TASK OBJECTIVE: An exact transcription of all the data is required.

PROVIDED RECORDS:

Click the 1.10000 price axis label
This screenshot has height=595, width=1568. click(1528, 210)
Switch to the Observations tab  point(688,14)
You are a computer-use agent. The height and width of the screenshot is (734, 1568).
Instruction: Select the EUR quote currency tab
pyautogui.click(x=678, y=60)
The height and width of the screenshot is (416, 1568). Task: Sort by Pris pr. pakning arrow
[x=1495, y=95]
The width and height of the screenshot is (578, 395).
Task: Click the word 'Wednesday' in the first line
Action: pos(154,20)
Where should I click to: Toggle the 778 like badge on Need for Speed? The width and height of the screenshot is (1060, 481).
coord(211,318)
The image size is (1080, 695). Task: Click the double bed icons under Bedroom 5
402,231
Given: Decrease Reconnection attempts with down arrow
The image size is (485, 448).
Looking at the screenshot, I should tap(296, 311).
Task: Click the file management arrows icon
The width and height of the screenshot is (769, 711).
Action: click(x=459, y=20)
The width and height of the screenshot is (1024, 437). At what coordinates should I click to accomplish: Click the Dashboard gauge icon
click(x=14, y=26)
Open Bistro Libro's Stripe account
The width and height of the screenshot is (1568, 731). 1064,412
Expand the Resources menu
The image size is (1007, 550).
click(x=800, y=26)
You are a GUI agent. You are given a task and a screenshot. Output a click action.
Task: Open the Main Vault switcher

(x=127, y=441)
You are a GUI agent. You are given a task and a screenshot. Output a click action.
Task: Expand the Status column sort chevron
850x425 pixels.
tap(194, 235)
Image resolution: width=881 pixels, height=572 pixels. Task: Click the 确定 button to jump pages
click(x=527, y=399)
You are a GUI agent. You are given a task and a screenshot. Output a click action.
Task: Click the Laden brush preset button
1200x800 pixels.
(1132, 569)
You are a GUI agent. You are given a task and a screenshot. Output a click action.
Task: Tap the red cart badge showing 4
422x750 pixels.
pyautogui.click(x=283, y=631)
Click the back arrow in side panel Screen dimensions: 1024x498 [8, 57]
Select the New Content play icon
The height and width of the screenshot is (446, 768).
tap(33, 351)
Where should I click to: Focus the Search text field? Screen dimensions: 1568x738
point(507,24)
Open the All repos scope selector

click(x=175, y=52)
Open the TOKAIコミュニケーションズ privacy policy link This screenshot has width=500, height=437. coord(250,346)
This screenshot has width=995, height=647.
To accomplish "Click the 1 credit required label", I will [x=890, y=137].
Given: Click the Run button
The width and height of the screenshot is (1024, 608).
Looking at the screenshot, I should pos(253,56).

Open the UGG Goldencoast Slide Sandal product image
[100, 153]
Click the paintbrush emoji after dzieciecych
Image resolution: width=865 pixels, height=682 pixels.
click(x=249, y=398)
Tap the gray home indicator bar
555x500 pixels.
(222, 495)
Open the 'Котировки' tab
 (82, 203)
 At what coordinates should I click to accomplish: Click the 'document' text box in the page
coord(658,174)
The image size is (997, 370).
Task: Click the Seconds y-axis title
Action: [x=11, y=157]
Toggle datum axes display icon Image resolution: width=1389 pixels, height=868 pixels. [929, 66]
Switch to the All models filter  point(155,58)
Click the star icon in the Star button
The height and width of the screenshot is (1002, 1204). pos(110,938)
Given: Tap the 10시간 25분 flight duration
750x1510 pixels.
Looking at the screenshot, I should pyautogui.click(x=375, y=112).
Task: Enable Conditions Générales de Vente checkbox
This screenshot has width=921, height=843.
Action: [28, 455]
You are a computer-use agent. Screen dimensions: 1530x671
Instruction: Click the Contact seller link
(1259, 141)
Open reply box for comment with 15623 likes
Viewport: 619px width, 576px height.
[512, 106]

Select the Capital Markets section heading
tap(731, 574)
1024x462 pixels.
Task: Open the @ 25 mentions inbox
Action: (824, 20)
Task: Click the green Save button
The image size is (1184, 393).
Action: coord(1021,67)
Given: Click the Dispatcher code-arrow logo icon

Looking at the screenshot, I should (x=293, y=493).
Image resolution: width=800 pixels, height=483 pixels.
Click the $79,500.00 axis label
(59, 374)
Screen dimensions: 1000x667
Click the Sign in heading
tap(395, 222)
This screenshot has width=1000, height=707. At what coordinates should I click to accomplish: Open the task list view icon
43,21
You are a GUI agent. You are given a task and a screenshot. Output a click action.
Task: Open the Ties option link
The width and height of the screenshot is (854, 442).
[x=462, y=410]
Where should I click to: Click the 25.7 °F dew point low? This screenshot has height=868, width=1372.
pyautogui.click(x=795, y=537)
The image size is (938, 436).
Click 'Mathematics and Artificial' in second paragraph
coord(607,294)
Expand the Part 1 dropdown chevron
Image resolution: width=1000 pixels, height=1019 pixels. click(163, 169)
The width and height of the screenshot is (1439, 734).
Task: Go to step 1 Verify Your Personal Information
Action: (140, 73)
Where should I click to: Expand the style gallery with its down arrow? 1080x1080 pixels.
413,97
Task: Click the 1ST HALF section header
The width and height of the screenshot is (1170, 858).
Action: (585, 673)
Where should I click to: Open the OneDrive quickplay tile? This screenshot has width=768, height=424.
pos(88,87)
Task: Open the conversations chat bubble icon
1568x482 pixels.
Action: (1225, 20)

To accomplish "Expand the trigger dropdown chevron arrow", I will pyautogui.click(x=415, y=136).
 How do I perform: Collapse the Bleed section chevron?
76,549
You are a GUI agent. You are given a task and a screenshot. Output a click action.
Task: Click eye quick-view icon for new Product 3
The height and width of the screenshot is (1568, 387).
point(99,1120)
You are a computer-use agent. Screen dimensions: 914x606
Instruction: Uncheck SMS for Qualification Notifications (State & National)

TASK ANSWER:
Click the 1.10000 price axis label
This screenshot has height=595, width=1568. click(1528, 210)
Switch to the Observations tab  point(688,14)
You are a computer-use agent. The height and width of the screenshot is (734, 1568).
Instruction: Select the EUR quote currency tab
pyautogui.click(x=678, y=60)
The height and width of the screenshot is (416, 1568). Task: Sort by Pris pr. pakning arrow
[x=1495, y=95]
The width and height of the screenshot is (578, 395).
Task: Click the word 'Wednesday' in the first line
Action: pos(154,20)
Where should I click to: Toggle the 778 like badge on Need for Speed? The width and height of the screenshot is (1060, 481).
coord(211,318)
The image size is (1080, 695). Task: Click the double bed icons under Bedroom 5
402,231
Given: Decrease Reconnection attempts with down arrow
The image size is (485, 448).
Looking at the screenshot, I should tap(296, 311).
Task: Click the file management arrows icon
The width and height of the screenshot is (769, 711).
Action: click(x=459, y=20)
The width and height of the screenshot is (1024, 437). At what coordinates should I click to accomplish: Click the Dashboard gauge icon
click(x=14, y=26)
Open Bistro Libro's Stripe account
The width and height of the screenshot is (1568, 731). 1064,412
Expand the Resources menu
The image size is (1007, 550).
click(x=800, y=26)
You are a GUI agent. You are given a task and a screenshot. Output a click action.
Task: Open the Main Vault switcher

(x=127, y=441)
You are a GUI agent. You are given a task and a screenshot. Output a click action.
Task: Expand the Status column sort chevron
850x425 pixels.
tap(194, 235)
Image resolution: width=881 pixels, height=572 pixels. Task: Click the 确定 button to jump pages
click(x=527, y=399)
You are a GUI agent. You are given a task and a screenshot. Output a click action.
Task: Click the Laden brush preset button
1200x800 pixels.
(1132, 569)
You are a GUI agent. You are given a task and a screenshot. Output a click action.
Task: Tap the red cart badge showing 4
422x750 pixels.
pyautogui.click(x=283, y=631)
Click the back arrow in side panel Screen dimensions: 1024x498 [8, 57]
Select the New Content play icon
The height and width of the screenshot is (446, 768).
tap(33, 351)
Where should I click to: Focus the Search text field? Screen dimensions: 1568x738
point(507,24)
Open the All repos scope selector

click(x=175, y=52)
Open the TOKAIコミュニケーションズ privacy policy link This screenshot has width=500, height=437. coord(250,346)
This screenshot has width=995, height=647.
To accomplish "Click the 1 credit required label", I will [x=890, y=137].
Given: Click the Run button
The width and height of the screenshot is (1024, 608).
Looking at the screenshot, I should pos(253,56).

Open the UGG Goldencoast Slide Sandal product image
[100, 153]
Click the paintbrush emoji after dzieciecych
Image resolution: width=865 pixels, height=682 pixels.
click(x=249, y=398)
Tap the gray home indicator bar
555x500 pixels.
(222, 495)
Open the 'Котировки' tab
 (82, 203)
 At what coordinates should I click to accomplish: Click the 'document' text box in the page
coord(658,174)
The image size is (997, 370).
Task: Click the Seconds y-axis title
Action: [x=11, y=157]
Toggle datum axes display icon Image resolution: width=1389 pixels, height=868 pixels. [929, 66]
Switch to the All models filter  point(155,58)
Click the star icon in the Star button
The height and width of the screenshot is (1002, 1204). pos(110,938)
Given: Tap the 10시간 25분 flight duration
750x1510 pixels.
Looking at the screenshot, I should pyautogui.click(x=375, y=112).
Task: Enable Conditions Générales de Vente checkbox
This screenshot has width=921, height=843.
Action: [28, 455]
You are a computer-use agent. Screen dimensions: 1530x671
Instruction: Click the Contact seller link
(1259, 141)
Open reply box for comment with 15623 likes
Viewport: 619px width, 576px height.
[512, 106]

Select the Capital Markets section heading
tap(731, 574)
1024x462 pixels.
Task: Open the @ 25 mentions inbox
Action: (824, 20)
Task: Click the green Save button
The image size is (1184, 393).
Action: coord(1021,67)
Given: Click the Dispatcher code-arrow logo icon

Looking at the screenshot, I should (x=293, y=493).
Image resolution: width=800 pixels, height=483 pixels.
Click the $79,500.00 axis label
(59, 374)
Screen dimensions: 1000x667
Click the Sign in heading
tap(395, 222)
This screenshot has width=1000, height=707. At what coordinates should I click to accomplish: Open the task list view icon
43,21
You are a GUI agent. You are given a task and a screenshot. Output a click action.
Task: Open the Ties option link
The width and height of the screenshot is (854, 442).
[x=462, y=410]
Where should I click to: Click the 25.7 °F dew point low? This screenshot has height=868, width=1372.
pyautogui.click(x=795, y=537)
The image size is (938, 436).
Click 'Mathematics and Artificial' in second paragraph
coord(607,294)
Expand the Part 1 dropdown chevron
Image resolution: width=1000 pixels, height=1019 pixels. click(163, 169)
The width and height of the screenshot is (1439, 734).
Task: Go to step 1 Verify Your Personal Information
Action: (140, 73)
Where should I click to: Expand the style gallery with its down arrow? 1080x1080 pixels.
413,97
Task: Click the 1ST HALF section header
The width and height of the screenshot is (1170, 858).
Action: (585, 673)
Where should I click to: Open the OneDrive quickplay tile? This screenshot has width=768, height=424.
pos(88,87)
Task: Open the conversations chat bubble icon
1568x482 pixels.
Action: (1225, 20)

To accomplish "Expand the trigger dropdown chevron arrow", I will pyautogui.click(x=415, y=136).
 How do I perform: Collapse the Bleed section chevron?
76,549
You are a GUI agent. You are given a task and a screenshot. Output a click action.
Task: Click eye quick-view icon for new Product 3
The height and width of the screenshot is (1568, 387).
point(99,1120)
You are a computer-use agent. Screen dimensions: 914x606
Instruction: Uncheck SMS for Qualification Notifications (State & National)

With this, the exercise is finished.